====== TEXTE SOURCE
À l'affiche, Critiques // Le reste vous le connaissez par le cinéma, de Martin Crimp, mise en scène de Daniel Jeanneteau au T2G – Théâtre de Gennevilliers

Le reste vous le connaissez par le cinéma, de Martin Crimp, mise en scène de Daniel Jeanneteau au T2G – Théâtre de Gennevilliers

Jan 15, 2020 | Commentaires fermés sur Le reste vous le connaissez par le cinéma, de Martin Crimp, mise en scène de Daniel Jeanneteau au T2G – Théâtre de Gennevilliers

 

© Mammar Benranou

 

 

ƒƒ article de Nicolas Thevenot

L’espace s’est matérialisé en une hypnotisante perspective. Les lattes grises du plancher, le bardage métallique de la cage de scène, tracent ces lignes parallèles qui pourtant se rejoignent dans l’infini de l’horizon noir.

La scène est un goulot, dessiné par la perspective, faisant communiquer des obscurités qui habituellement s’ignorent, les obligeant à se faire face : l’immense béance de l’arrière-scène, d’un noir impénétrable, et la pénombre de la salle engloutissant le public. D’un côté : l’archaïque, notre fond commun, barbare, énigmatique, ce refoulé d’où émergent les figures du mythe ; de l’autre côté : la modernité, notre cause commune, cette civilisation de la logique et de la causalité à la dureté de marbre. Que la pièce fissurera dès les premiers mots : « Si Anna a 2 poneys de plus que Miriam / et que Bobby le chat de Miriam a 7 chatons / alors tuer, ça fait quoi ? »

À l’instar de la machine scénique conçue par Daniel Jeanneteau, mettant en présence plusieurs espaces, Le reste vous le connaissez par le cinéma confronte à notre contemporain le mythe d’Œdipe et de sa tragique progéniture. Reprenant la trame de la pièce d’Euripide Les Phéniciennes, tout en substituant au chœur éponyme un chœur de Filles d’aujourd’hui, le dramaturge Martin Crimp produit un anachronisme critique capable de déplacer notre compréhension et de questionner les figures irréductibles de la mythologie grecque.

Sur le plateau, il y a donc ces filles d’aujourd’hui, robe turquoise, tee-shirt orange, polo mauve, jean, survêtement, jupe plissée. Elles ont cette qualité de présence, cet aplomb, cette ironie, cette absence de doute conjuguée à un incessant questionnement, propres à la jeunesse. D’elles émanent une beauté étrange, comme si elles sortaient d’un film de David Lynch. Elles sont « l’éclatante lumière du présent ». Elles sont le regard et la voix qui interrogent, la présence qui corrode le mythe. Elles sont un à venir, à inventer, quand le mythe et ses figures sont pétrifiés. Elles nous prennent à témoin. Elles nous interrogent. Elles sont, en un mot, le sphinx : cette opacité souriante et énigmatique du présent.
============
TRAVAIL À FAIRE »
**1)** D'après la critique du spectacle, quelle pièce d'Euripide Martin Crimp reprend-il comme trame ?
**2)** Poursuivez la critique du spectacle à partir de sa dernière phrase.
====== CONTENU DES DONNÉES
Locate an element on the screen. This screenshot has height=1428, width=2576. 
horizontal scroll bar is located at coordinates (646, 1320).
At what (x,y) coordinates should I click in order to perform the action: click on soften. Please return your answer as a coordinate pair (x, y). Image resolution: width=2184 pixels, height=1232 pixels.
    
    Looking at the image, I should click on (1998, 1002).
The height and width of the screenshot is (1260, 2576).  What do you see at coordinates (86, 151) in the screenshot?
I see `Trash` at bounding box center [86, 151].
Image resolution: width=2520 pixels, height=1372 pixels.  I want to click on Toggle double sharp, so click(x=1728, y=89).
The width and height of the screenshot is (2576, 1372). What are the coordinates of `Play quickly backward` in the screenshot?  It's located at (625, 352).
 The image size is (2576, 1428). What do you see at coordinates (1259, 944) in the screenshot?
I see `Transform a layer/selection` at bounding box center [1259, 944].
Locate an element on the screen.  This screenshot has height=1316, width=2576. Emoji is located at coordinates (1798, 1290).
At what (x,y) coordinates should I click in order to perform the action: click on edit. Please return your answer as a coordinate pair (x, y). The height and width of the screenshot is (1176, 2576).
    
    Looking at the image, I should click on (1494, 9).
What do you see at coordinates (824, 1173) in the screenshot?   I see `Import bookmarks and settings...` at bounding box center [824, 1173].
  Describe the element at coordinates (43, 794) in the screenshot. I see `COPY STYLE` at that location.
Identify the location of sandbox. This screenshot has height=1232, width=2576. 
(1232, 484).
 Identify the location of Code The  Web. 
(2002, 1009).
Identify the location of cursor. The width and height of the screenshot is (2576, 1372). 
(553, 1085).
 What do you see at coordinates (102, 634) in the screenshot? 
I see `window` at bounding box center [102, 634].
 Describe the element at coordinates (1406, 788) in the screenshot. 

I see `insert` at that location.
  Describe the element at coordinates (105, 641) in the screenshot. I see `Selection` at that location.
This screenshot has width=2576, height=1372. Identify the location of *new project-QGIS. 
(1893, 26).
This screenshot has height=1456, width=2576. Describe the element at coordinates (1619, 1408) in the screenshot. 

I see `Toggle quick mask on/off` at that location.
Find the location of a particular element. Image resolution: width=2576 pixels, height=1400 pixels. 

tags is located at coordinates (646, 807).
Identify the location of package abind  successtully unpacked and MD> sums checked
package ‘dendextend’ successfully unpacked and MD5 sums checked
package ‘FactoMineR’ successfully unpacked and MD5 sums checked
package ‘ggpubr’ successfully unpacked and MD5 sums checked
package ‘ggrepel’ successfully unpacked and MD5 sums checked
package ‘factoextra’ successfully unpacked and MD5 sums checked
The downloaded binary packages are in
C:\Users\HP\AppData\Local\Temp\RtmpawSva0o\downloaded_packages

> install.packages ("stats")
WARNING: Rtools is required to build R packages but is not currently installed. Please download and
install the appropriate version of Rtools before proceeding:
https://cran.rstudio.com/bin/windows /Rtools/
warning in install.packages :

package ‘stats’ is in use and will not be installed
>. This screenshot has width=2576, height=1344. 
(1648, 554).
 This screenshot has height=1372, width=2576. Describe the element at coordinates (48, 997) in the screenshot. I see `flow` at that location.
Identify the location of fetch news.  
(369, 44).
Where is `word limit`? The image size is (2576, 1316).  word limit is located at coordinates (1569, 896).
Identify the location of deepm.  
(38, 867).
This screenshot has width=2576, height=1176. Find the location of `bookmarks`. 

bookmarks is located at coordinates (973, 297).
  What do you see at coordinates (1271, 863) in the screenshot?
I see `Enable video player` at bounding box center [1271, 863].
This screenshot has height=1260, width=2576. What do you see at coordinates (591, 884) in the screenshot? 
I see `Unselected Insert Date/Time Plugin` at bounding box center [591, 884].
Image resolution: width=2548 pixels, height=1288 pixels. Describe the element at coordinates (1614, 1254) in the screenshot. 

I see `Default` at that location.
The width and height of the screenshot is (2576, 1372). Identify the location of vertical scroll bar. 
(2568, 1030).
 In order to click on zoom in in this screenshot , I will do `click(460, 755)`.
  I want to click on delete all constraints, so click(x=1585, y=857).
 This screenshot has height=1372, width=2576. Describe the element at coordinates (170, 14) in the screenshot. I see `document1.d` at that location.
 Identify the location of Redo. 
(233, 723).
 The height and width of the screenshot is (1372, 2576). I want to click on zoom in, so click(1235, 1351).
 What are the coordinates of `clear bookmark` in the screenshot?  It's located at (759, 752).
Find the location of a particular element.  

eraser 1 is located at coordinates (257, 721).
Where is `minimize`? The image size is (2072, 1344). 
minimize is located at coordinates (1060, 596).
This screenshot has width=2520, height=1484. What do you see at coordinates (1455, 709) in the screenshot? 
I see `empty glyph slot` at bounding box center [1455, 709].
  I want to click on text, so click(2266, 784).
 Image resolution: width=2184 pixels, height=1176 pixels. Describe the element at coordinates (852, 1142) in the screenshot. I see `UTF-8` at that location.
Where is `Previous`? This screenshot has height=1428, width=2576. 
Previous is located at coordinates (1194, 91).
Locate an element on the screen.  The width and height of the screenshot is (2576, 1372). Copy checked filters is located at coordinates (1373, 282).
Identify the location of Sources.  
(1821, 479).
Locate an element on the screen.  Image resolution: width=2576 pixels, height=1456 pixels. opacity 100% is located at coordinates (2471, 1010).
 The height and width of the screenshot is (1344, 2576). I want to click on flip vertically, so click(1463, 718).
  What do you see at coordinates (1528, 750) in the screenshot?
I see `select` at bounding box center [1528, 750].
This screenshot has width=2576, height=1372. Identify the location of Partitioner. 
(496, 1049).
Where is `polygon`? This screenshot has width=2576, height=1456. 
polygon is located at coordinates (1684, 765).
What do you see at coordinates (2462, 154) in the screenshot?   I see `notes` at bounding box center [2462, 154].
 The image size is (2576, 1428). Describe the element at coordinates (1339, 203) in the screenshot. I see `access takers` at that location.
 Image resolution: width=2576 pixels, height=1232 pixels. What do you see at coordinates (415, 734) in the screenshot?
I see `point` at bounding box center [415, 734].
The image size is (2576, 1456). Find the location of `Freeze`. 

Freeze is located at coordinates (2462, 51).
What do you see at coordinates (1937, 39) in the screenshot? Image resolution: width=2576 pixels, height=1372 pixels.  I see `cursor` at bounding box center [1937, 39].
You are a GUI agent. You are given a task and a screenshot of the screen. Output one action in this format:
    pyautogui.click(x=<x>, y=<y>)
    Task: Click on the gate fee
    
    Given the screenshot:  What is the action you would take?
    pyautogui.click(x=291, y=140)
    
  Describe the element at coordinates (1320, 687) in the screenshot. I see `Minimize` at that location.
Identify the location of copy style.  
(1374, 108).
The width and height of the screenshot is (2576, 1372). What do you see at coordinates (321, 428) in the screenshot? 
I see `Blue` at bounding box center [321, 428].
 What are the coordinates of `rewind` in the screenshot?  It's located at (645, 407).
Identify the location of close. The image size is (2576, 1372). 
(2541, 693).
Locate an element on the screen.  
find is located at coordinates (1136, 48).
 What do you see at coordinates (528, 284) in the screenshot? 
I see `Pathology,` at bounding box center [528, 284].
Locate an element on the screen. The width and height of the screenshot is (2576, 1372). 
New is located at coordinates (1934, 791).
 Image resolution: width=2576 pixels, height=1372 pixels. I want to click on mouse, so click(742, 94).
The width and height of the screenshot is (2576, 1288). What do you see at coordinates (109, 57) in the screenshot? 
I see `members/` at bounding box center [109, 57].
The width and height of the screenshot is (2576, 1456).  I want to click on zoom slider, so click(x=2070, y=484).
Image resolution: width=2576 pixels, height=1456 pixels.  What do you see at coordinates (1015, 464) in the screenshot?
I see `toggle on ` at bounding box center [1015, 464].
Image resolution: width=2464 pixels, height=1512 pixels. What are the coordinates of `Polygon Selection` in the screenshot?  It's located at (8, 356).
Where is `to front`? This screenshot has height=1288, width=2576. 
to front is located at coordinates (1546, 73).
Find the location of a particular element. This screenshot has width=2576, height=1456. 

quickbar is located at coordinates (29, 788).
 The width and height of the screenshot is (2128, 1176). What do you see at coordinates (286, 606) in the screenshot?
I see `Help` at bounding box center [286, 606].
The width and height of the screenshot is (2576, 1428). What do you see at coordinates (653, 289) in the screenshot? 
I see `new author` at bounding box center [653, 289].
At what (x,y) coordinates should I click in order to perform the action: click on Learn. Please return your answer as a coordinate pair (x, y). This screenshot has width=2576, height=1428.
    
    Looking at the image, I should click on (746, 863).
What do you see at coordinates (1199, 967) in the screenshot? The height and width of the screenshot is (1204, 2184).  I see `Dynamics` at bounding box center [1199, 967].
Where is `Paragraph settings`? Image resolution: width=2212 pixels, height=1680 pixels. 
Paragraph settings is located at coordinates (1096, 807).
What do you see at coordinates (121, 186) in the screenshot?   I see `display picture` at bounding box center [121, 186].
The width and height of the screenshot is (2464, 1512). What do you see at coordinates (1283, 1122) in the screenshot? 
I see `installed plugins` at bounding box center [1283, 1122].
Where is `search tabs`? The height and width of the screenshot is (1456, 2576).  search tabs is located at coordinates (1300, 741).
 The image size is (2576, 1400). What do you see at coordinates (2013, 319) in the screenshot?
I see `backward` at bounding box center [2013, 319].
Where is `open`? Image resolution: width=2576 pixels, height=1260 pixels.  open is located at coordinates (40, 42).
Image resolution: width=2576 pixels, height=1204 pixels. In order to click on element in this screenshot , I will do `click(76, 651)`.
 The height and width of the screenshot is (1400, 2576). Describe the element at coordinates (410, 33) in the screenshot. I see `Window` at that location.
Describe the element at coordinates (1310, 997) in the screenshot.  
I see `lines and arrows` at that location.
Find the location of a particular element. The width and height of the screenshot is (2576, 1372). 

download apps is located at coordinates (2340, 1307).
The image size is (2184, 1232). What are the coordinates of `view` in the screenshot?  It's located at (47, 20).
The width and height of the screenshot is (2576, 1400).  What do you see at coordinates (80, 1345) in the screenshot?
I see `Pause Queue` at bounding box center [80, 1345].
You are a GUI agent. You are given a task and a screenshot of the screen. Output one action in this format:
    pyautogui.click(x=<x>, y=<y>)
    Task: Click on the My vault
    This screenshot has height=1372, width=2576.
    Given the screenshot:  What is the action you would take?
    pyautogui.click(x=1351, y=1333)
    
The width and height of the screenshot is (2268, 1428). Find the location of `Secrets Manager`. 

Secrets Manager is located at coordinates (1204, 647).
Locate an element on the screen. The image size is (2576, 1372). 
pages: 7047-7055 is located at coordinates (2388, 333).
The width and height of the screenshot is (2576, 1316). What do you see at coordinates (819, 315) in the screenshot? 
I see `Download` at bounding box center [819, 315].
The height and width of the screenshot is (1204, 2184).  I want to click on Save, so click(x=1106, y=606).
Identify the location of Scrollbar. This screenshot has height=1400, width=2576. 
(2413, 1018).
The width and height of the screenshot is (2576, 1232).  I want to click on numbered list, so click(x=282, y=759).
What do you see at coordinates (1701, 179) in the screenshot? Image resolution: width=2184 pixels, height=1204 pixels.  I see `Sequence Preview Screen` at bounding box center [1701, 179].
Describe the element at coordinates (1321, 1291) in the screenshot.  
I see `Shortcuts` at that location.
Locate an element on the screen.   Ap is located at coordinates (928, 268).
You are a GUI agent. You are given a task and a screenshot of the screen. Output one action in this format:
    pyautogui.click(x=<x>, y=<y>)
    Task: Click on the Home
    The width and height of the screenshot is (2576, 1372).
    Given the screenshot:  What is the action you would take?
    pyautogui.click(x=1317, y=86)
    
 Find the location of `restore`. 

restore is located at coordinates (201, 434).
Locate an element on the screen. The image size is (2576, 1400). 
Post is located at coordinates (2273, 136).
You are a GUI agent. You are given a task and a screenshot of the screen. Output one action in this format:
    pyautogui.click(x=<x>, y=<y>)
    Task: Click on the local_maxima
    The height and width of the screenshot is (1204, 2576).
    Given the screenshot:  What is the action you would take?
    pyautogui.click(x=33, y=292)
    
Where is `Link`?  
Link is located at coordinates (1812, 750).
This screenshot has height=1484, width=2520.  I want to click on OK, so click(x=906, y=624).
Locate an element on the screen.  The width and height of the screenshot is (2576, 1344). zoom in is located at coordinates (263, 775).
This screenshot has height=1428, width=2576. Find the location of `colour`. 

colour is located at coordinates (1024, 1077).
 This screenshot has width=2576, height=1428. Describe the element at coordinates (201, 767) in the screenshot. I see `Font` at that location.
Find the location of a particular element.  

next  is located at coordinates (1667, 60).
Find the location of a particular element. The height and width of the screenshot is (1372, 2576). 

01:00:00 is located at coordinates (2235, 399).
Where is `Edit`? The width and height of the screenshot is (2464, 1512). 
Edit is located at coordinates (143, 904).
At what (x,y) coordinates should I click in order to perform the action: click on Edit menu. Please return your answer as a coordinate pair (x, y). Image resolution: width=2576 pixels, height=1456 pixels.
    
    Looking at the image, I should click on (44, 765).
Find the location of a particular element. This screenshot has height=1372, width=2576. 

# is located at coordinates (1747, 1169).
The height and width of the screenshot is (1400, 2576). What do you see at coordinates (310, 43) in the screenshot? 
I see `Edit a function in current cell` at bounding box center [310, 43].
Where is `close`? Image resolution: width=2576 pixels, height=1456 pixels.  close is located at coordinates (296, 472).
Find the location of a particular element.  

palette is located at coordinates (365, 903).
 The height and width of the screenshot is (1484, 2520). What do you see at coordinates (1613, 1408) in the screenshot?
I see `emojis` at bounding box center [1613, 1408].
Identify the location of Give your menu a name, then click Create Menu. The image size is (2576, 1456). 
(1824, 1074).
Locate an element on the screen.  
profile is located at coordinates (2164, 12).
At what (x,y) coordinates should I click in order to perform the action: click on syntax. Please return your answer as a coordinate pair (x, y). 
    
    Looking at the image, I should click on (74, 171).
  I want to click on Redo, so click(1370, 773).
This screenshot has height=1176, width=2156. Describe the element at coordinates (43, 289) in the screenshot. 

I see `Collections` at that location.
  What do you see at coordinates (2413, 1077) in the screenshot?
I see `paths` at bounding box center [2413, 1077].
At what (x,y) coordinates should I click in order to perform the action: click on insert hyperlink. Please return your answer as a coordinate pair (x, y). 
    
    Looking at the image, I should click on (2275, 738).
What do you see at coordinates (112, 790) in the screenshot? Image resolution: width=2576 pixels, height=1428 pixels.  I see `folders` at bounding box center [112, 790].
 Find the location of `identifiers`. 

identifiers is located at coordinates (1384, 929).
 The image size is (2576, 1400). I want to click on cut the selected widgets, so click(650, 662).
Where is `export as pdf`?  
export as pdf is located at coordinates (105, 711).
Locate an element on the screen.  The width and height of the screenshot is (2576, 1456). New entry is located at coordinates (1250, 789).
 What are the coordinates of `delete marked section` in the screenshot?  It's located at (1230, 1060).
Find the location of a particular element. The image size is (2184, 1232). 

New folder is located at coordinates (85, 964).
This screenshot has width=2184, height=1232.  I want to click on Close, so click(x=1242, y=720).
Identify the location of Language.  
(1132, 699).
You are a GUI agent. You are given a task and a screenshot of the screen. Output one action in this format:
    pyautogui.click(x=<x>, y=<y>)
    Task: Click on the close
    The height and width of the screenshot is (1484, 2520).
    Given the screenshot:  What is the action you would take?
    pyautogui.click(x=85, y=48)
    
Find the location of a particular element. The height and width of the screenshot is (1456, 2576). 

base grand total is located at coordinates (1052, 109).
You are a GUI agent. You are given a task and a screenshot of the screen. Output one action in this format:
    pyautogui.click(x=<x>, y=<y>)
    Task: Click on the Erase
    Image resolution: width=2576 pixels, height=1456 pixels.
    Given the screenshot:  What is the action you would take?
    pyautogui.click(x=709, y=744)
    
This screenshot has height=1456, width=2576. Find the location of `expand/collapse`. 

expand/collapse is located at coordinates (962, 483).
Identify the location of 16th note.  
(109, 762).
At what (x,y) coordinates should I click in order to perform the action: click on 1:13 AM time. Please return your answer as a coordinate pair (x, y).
============
RÉPONSES ATTENDUES »
**1)** Les Phéniciennes.

**2)**
Éparpillées telle une volée de moineaux, ce sont elles qui convoquent le mythe par leurs questions infinies comme seule la jeunesse peut en poser, au milieu des chaises renversées et de tables éparses.

Surgissant littéralement des noirs profondeurs, Jocaste, mère et épouse d’Œdipe, s’avance la première et quitte son voile d’obscurité. Sublime apparition, qui fait d’un instant fugace un moment inoubliable. Dominique Reymond, avec cet art incomparable du geste précis et de la parole précise comme un geste, avec cette longue et puissante silhouette noire se déroulant comme une majuscule calligraphiée, est Jocaste. Elle tient ferme ce périlleux équilibre entre la figure tragique qu’elle porte fièrement tel un masque et la destruction de cette même figure par le regard ironique des Filles.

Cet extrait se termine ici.